Posted on: February 21st, 2012 by Leaders' Choice Staff No Comments

2012 Could Be a Workers’ Comp Reform YearAs the new year starts rolling, state legislators have been busy introducing workers’ comp legislation, and reports from the Capitol are that this could be the year for employers and labor to work together on a measure that would increase payments to injured workers and include offsetting cost reductions.

According to lobbyists and other Sacramento insiders, legislators are likely to heed the advice Governor Jerry Brown gave in a veto message last year of a bill that would have doubled the amount of time some workers would be eligible to receive temporary disability workers’ comp benefits.

In his veto message for AB 947, Brown said he recognized the need to improve injured worker benefits, but cautioned against “piecemeal changes” that failed to tackle system costs. “Workers’ compensation reforms, however, need to be addressed on a broad and balanced scale – ensuring workers receive adequate and timely benefits and treatment, while also ensuring that the costs of the system are sustainable,” Brown said at the time.

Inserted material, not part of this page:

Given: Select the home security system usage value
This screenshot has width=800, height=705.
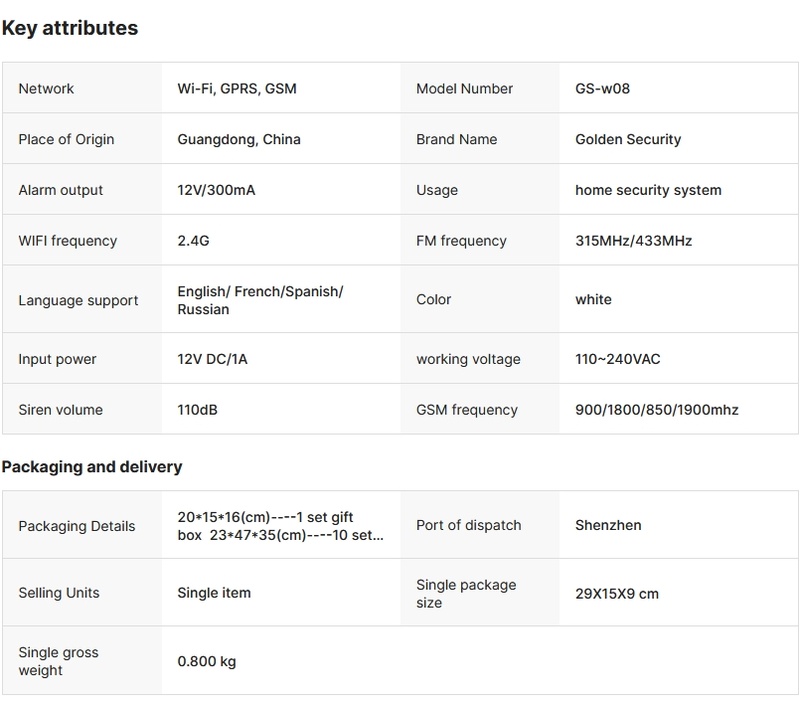Looking at the screenshot, I should click(648, 190).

According to the Workers’ Comp Executive trade publication, the employer and labor communities seem ready to work together on crafting legislation that would both address the widely acknowledged inadequate permanent disability (PD) indemnity benefits injured workers receive (which would be in the form of a benefit increase) and how to offset any increases with cost savings.

The concern about inadequate PD benefits is growing, and it seems to be validated by a study conducted by the UC Berkeley Survey Research Center on behalf of the Commission on Health and Safety and Workers’ Compensation.

Since changes were made to the Permanent Disability Rating Schedule in 2005 as mandated by the 2004 landmark legislation SB 899, aggregate PD payouts to injured workers have fallen by 58%.

The study authors suggested that to restore PD payouts to pre-2005 levels, they would have to be increased system-wide by $2.64 billion.

Angie Wei, legislative director for the California Labor Federation, told Workers’ Comp
Executive: “We have, as you know, been committed to fixing the PD schedule, and are wanting and willing to find some concomitant savings to do so. This year seems ripe for this effort, and we are assessing all of our possibilities now in the New Year.”